I have sought out some good support groups lately as I feel it can only help. The ones I have found have been good for me but I have noticed something.
A lot of caregivers write about crying a lot. That is totally understandable especially as I read further and find out just how much they have to do. They make my job look easy (and in a lot of ways it is). But you can't really compare caregiving, I think. I have a bigger load than someone with an "easier" loved one, who is able to drive and a lot more money in the bank, but a lighter load than a woman who may have an autistic child, a stroke victim husband, and a dementia parent.
But they write about crying and I'm like, when did I stop? I'm not sure. I remember crying a lot when we put Gravy down a few years ago but that's the last time I really let myself go. I think that is sad.
I just have it in my head that I am weak and emotionally unstable when I cry. That it is a sign of my illness. An embarrassing sign of weakness.
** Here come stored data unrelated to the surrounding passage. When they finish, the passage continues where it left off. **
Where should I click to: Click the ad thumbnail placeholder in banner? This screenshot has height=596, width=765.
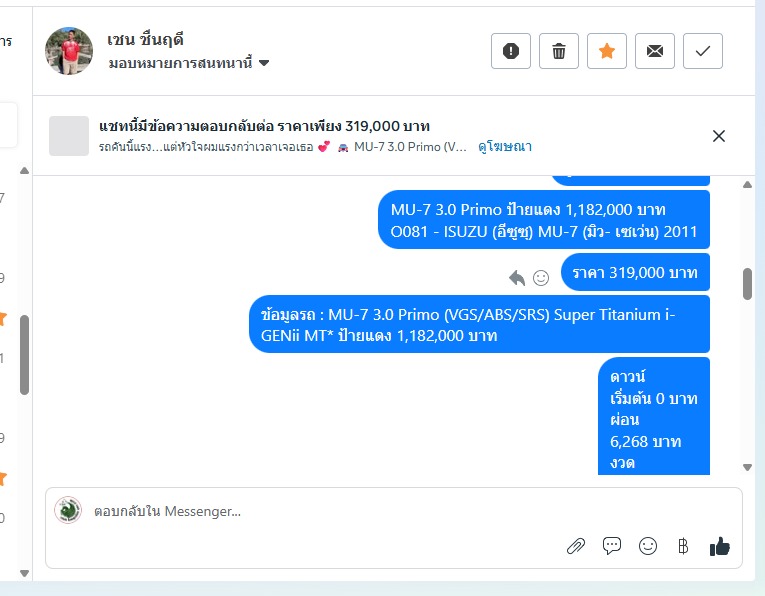pyautogui.click(x=69, y=136)
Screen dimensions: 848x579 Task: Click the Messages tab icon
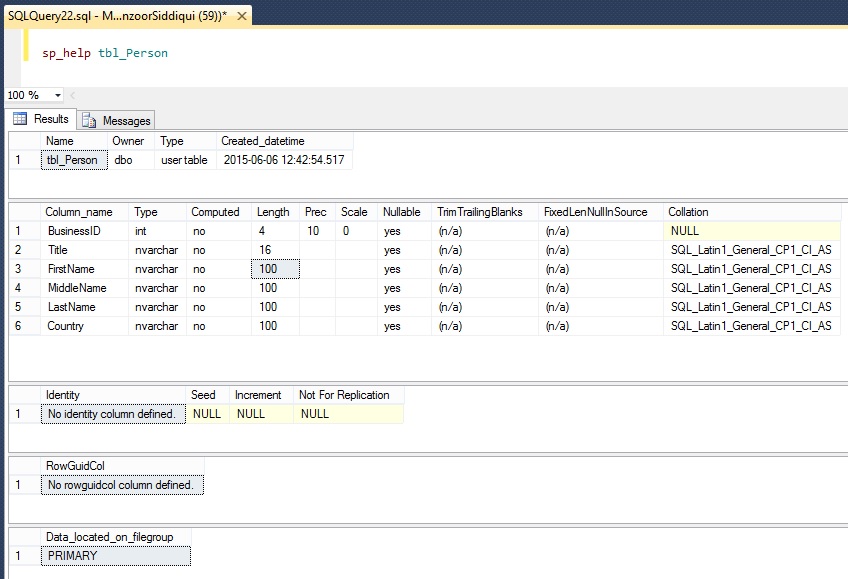click(x=90, y=121)
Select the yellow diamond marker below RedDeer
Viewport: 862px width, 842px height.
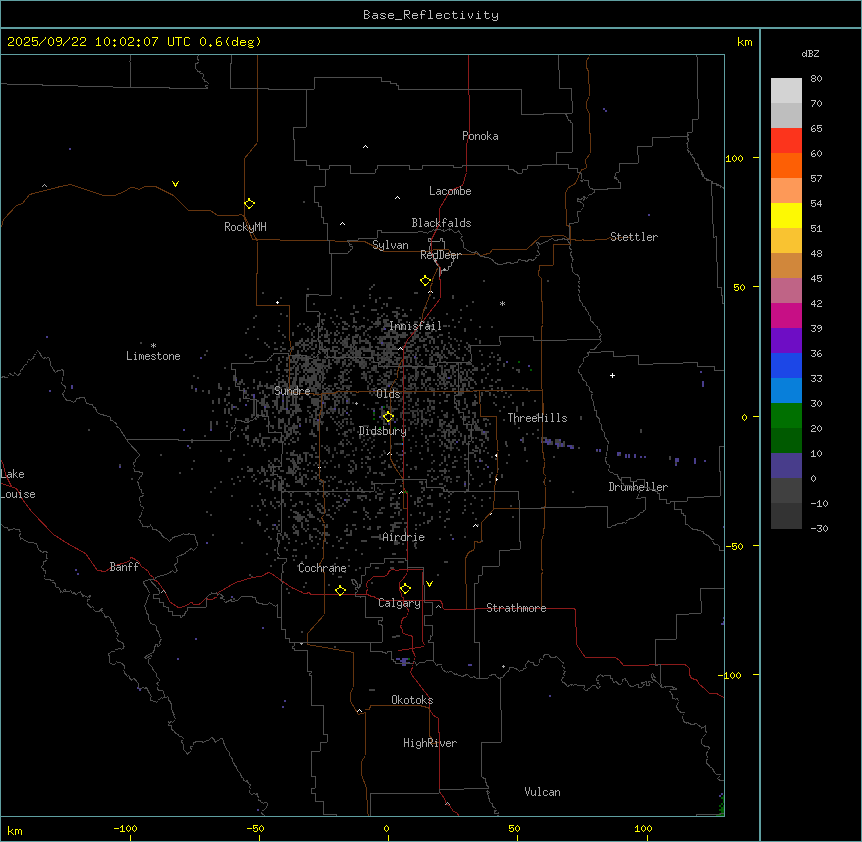coord(425,281)
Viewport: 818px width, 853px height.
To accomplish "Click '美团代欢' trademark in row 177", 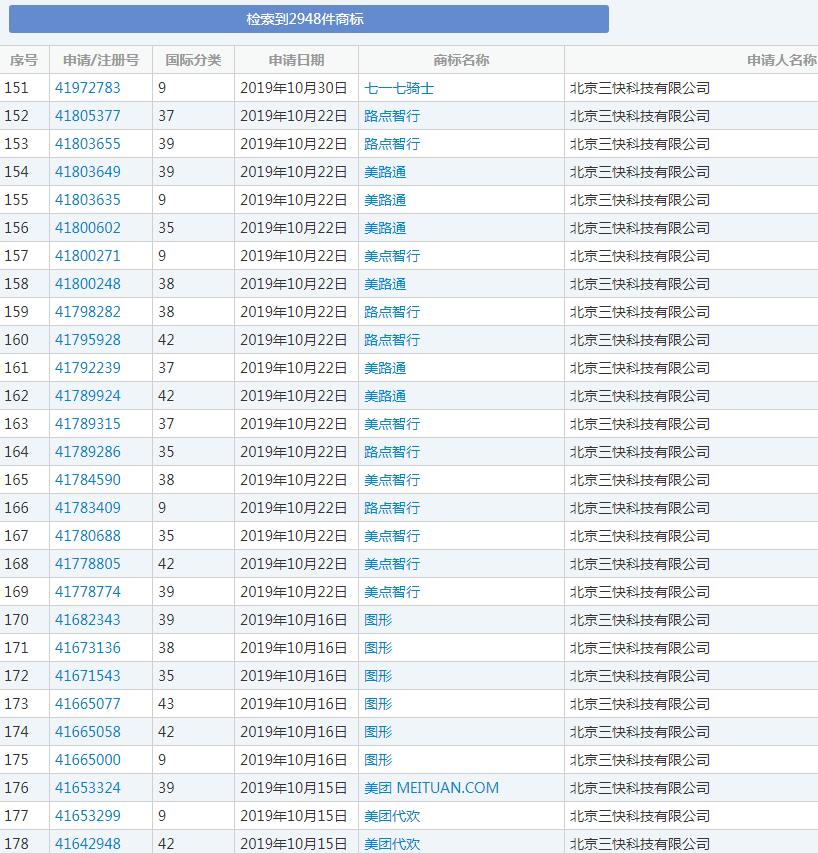I will [x=392, y=816].

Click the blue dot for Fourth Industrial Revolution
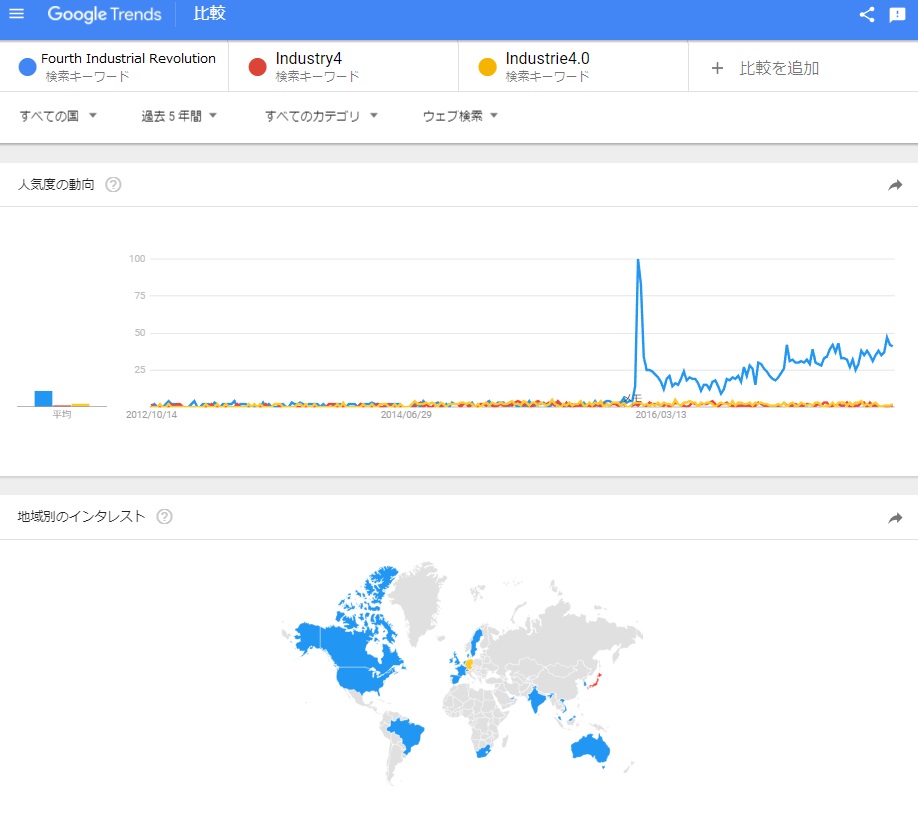click(27, 67)
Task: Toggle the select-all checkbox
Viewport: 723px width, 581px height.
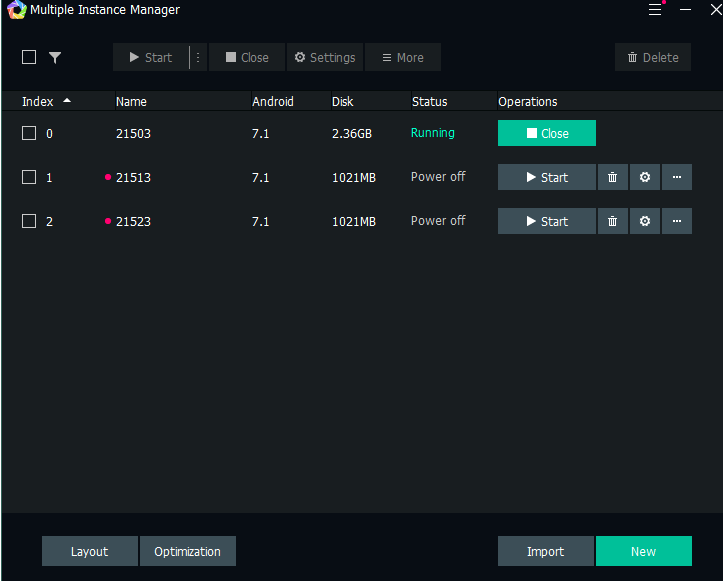Action: 29,57
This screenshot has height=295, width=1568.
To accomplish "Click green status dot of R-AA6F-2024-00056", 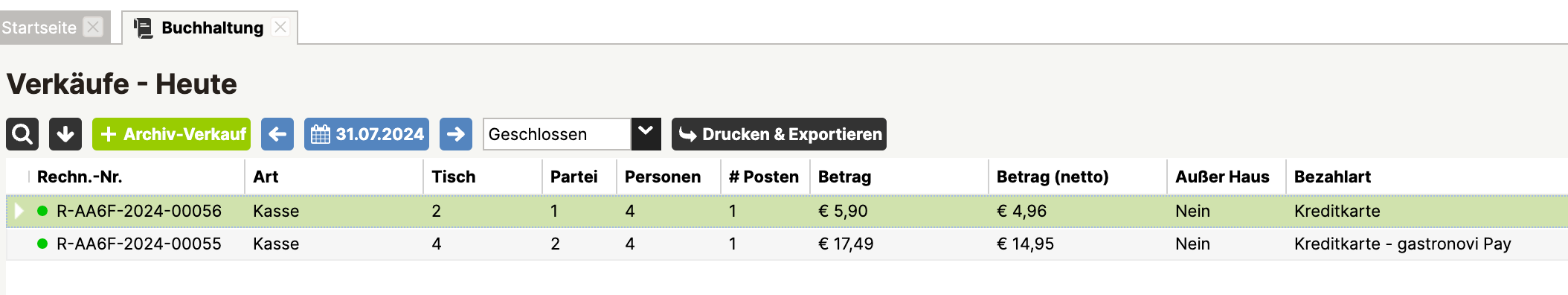I will pyautogui.click(x=42, y=211).
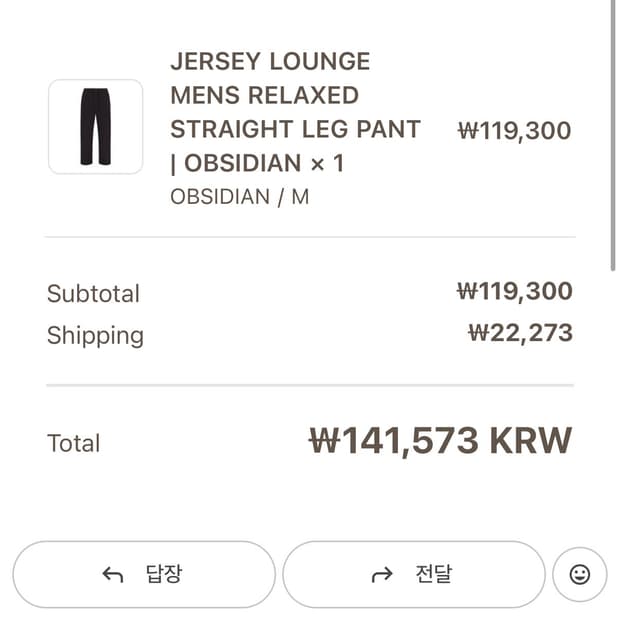620x620 pixels.
Task: Click the Subtotal label
Action: pos(93,294)
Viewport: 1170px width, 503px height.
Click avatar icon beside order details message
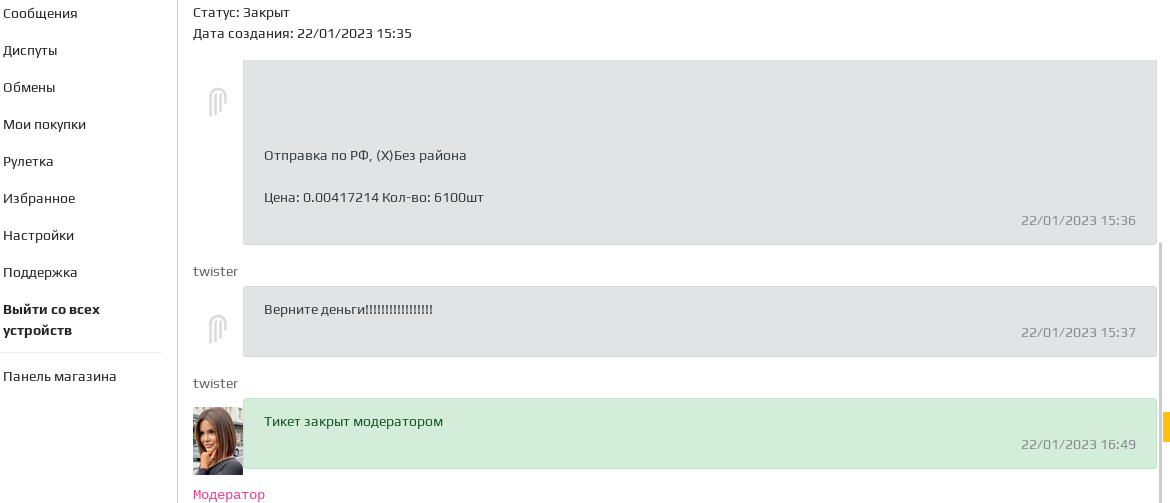coord(217,101)
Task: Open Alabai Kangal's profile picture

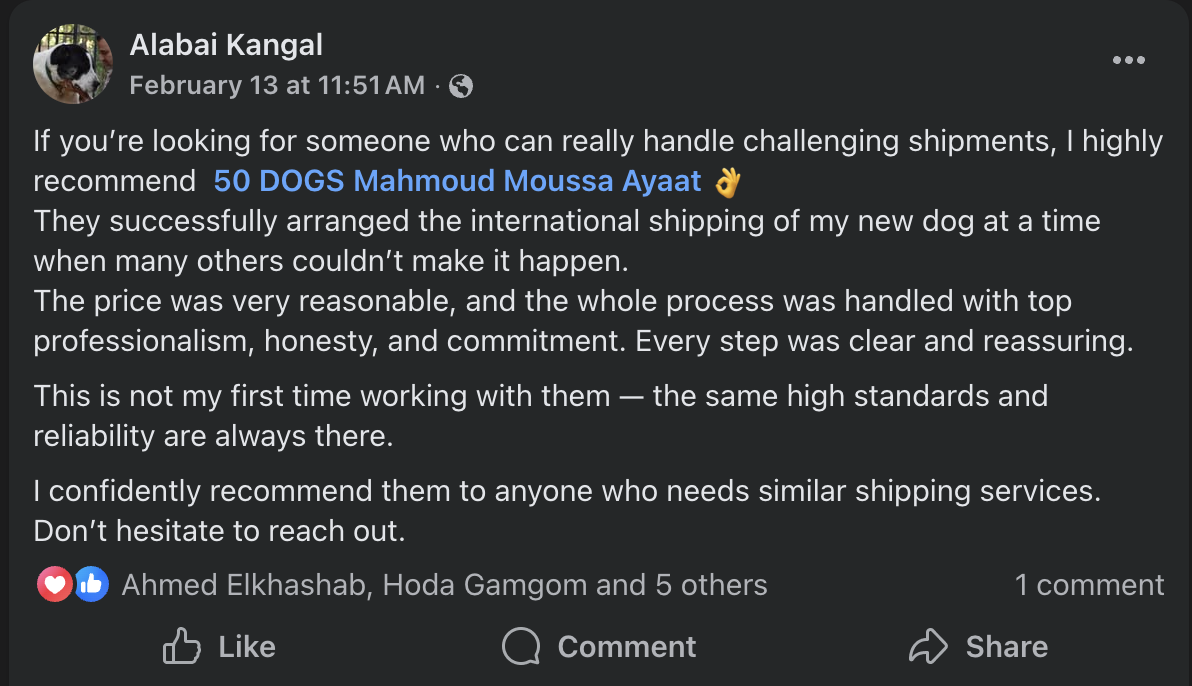Action: 72,64
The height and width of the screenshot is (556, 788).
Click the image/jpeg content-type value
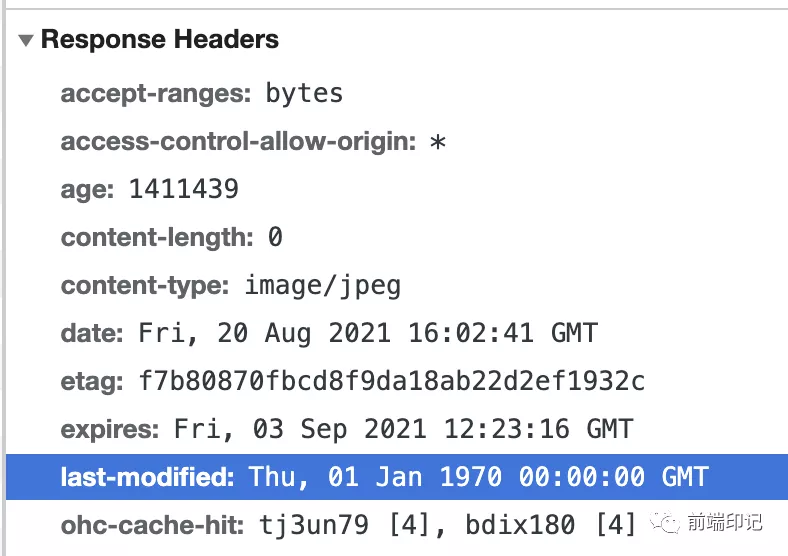click(x=323, y=285)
I can't seem to shake that thinking. I wonder how hard I need to battle that. After all, I don't want to be this weeper... but it can't be healthy to cork it up, either.
Which is one reason I am in a couple of support groups now. To help teach me to cope better. That's a therapy I can manage right now.
Now I don't want this to be "Oh, Ah, Poor Pitiful Me" post. Lots of caregivers have it a lot worse. I just need to adapt my coping techniques, and I admit that. I should be crying on a regular basis now and then. I think.
Ron has been doing very well the last couple days, I will work on some physical therapy with him tomorrow and see how that goes. He wants to be able to get in/out of wheelchair and off/on toilet OK. We all want that!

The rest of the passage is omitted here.